GIVEN EXERCISE 1:
In the text on multihead attention, what is the transformed sequence produced for each attention transformation called?

Here, \(W^{\nu} \in \mathbb{R}^{s \times d_o}\) and \(X \in \mathbb{R}^{n \times s}\), which gives \(V = XW^{\nu} \in \mathbb{R}^{n \times d_o}\). \(d_o\) there is selectable parameter - as will become obvious in the following steps it regulates the dimensionality of the output embeddings.

Finally:

\[softmax(\frac{QK^T}{\sqrt{d}})V \in \mathbb{R}^{n \times d_0}\]

represents the elements of the sequence that have been transformed by self-attention and stacked vertically.

Multihead attention

Multihead attention involves applying several attention transformations to the same sequence and then combining the results. This approach helps capture different contextual relationships.

More specifically: we create \(d_h\) attention transformations:

\[Q^{(i)}, K^{(i)}, V^{(i)}, i = \overline{1, d_{h}}.\]

For each a transformed sequence called “head” is produced:

\[H^{(i)}=softmax\left(\frac{Q^{(i)}\left[K^{(i)}\right]^T}{\sqrt{d}}\right) \in \mathbb{R}^{n \times d}\]

These results are concatenated horizontally and transformed by the learnable matrix \(W_0 \in \mathbb{R}^{dd_h \times d_0}\). \(d_o\) here is the dimentionality of the output embedding.

\[H = \left(H_1, H_2, \ldots, H_{d_h}\right) \in \mathbb{R^{n \times dd_h}}\]

The result of the transformation will be as follows:

\[HW_0 \in \mathbb{R}^{n \times d_o}\]

INPUT:
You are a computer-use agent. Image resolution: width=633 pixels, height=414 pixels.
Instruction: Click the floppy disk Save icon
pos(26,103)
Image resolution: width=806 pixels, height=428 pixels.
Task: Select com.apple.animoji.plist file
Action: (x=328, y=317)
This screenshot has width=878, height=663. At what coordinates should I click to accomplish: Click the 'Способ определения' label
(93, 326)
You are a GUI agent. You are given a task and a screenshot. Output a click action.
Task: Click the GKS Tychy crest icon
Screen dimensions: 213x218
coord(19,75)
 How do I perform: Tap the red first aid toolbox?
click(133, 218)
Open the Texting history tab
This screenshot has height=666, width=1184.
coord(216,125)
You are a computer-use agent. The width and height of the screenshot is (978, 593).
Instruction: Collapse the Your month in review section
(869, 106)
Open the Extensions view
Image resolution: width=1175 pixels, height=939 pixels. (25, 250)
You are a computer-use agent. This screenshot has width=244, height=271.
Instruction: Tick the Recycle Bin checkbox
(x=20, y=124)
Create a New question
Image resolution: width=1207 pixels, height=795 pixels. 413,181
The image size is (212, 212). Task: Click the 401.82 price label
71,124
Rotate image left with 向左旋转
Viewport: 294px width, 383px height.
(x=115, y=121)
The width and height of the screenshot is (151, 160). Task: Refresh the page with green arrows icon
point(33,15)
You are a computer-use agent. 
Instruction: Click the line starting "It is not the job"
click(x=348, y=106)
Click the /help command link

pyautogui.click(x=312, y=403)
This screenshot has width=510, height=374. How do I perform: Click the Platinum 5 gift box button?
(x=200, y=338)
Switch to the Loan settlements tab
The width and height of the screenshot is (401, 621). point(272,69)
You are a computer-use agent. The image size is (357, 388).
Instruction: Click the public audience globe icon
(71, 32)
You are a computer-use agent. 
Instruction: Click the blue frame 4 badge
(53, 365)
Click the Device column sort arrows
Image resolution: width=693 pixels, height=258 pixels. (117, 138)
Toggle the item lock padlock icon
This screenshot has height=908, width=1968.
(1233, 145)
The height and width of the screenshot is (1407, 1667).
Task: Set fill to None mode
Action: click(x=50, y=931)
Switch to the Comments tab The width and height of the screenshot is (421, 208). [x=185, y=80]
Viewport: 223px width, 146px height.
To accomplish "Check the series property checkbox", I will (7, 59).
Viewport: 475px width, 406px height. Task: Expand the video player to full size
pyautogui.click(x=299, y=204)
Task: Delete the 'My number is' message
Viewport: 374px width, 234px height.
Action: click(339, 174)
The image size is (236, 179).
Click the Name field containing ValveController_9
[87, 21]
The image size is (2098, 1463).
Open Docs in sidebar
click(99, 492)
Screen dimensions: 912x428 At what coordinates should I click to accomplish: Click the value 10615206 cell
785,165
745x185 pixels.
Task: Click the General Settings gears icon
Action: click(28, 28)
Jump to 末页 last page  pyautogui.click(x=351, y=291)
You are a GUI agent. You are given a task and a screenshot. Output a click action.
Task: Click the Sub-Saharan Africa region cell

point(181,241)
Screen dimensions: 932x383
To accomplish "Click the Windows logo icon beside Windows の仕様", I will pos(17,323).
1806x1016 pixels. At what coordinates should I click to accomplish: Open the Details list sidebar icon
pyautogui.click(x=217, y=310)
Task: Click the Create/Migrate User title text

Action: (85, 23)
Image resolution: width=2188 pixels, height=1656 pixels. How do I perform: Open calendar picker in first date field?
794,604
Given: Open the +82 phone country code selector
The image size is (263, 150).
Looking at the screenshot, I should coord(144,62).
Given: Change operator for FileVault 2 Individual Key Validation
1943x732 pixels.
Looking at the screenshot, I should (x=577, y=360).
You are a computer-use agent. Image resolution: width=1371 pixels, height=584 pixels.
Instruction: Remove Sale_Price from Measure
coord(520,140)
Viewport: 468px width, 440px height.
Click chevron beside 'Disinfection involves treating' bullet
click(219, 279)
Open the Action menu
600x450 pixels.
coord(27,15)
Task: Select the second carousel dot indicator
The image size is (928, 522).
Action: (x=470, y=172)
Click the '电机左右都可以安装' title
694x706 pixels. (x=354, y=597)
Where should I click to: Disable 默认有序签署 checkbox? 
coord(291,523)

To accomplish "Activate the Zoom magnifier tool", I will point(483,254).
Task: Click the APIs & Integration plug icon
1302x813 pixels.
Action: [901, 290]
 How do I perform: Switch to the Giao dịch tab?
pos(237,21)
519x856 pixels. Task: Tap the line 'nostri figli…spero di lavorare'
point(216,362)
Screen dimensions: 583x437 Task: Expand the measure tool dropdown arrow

GIVEN EXERCISE 2:
Please give only the number of lines in the rows above that contain the word "field".

ANSWER 1:
A head.

ANSWER 2:
2